The life of a pioneer
Henri Marie Coandă was born on June 7th, 1886, in Bucharest, in the family of the soldier and politician Constantin Coandă, being the second child in a large family. His father was General in the Romanian army, a mathematics teacher at the National School of Bridges and Roads and Prime Minister of Romania for a short period of time. His mother, Aida Danet, was the daughter of the french doctor Gustave Danet.
Coandă attended Elementary school at the „Petrache Poenaru” Communal School in Bucharest, then in 1896, began his secondary school career at Saint Sava National College. After three years, his father, who desired a military career for him, had him transferred to the Military High School in Iași where he required four additional years to complete high-school. He graduated in 1903 with the rank of seargent major and continued his studies at the School of Artillery, Military and Naval Engineering in Bucharest. In 1904 he was sent to Germany with an artillery regiment and enrolled in the Technische Hochschule in Charlottenburg, Berlin.
Henri Coandă graduated as an artillery officer, but he was more interested in the technical problem of flight and in 1905 he built a missile-airplane for the Romanian Army. He continued his studies at the Montefiore Institute in Liège where he met the Italian aeronautical engineer Gianni Caproni. In 1908 Coandă returned to Romania to serve as an active officer in the Second Artillery Regiment but his inventive spirit did not allow him to lose his potential and after he received his permission he took a long automobile trip to Isfahan, Teheran and Tibet. Upon his return in 1909, he traveled to Paris, where he enrolled in the newly founded École Nationale Superieure d’Ingenieurs en Construction Aéronautique (also known as SUPAERO). One year later he graduated as the head of the first class of aeronautical engineers.
Inventor spirit
In 1910, in the workshop of Gianni Caproni, he designed and built an aircraft known as the Coandă-1910, which he displayed publicly at the second International Aeronautic Salon in Paris that year. That aircraft used a 4-cylinder piston engine to power a rotary compressor which was intended to propel the craft by a combination of suction at the front and airflow out the rear instead of using a propeller.
There always has been some controversy behind Coandă-1910 because some engineers credited Coandă as being the inventor of the jet-powered aircraft but others, like Charles Gibbs-Smith, stated that “There was never any idea of injecting fuel; the machine never flew; it was never destroyed on a test”. The test had place on December 16, with Coandă as the pilot, near Paris on Issy-les-Moulineaux aerodrome but he lost control and crashed into a wall throwing him outside the plane and breaking two teeth.

** WHAT NEEDS TO BE DONE **
Retype the passage of the Coandă biography above that runs between "Henri Coandă graduated" and "of aeronautical engineers.", inclusive.

** DATASET ROWS **

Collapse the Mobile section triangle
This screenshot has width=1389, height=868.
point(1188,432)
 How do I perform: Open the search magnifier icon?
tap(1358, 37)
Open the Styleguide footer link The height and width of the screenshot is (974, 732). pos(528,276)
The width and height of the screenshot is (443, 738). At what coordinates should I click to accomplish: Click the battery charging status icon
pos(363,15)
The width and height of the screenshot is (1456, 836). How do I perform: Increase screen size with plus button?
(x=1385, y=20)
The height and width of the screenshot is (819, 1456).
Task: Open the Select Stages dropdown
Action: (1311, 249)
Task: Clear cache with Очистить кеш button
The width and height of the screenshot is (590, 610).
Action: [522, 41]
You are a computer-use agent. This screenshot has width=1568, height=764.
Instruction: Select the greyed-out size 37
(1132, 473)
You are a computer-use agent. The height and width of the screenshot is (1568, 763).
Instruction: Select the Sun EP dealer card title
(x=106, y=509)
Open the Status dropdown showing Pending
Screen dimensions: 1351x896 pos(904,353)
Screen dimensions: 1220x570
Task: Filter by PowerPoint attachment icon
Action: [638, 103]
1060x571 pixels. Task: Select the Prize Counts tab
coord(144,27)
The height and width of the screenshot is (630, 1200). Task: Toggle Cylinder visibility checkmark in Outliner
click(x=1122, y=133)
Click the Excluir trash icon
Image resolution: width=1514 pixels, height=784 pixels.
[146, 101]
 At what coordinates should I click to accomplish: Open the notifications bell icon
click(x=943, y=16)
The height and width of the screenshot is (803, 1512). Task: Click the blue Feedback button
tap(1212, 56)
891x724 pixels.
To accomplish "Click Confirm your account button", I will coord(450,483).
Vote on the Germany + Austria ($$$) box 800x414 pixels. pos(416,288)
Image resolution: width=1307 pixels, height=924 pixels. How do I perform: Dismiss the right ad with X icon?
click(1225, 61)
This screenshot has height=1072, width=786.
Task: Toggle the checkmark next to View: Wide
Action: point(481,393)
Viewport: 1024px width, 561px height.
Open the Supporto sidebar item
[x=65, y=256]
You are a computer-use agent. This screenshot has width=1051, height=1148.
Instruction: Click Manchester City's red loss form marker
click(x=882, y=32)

** FINAL ANSWER **
Henri Coandă graduated as an artillery officer, but he was more interested in the technical problem of flight and in 1905 he built a missile-airplane for the Romanian Army. He continued his studies at the Montefiore Institute in Liège where he met the Italian aeronautical engineer Gianni Caproni. In 1908 Coandă returned to Romania to serve as an active officer in the Second Artillery Regiment but his inventive spirit did not allow him to lose his potential and after he received his permission he took a long automobile trip to Isfahan, Teheran and Tibet. Upon his return in 1909, he traveled to Paris, where he enrolled in the newly founded École Nationale Superieure d’Ingenieurs en Construction Aéronautique (also known as SUPAERO). One year later he graduated as the head of the first class of aeronautical engineers.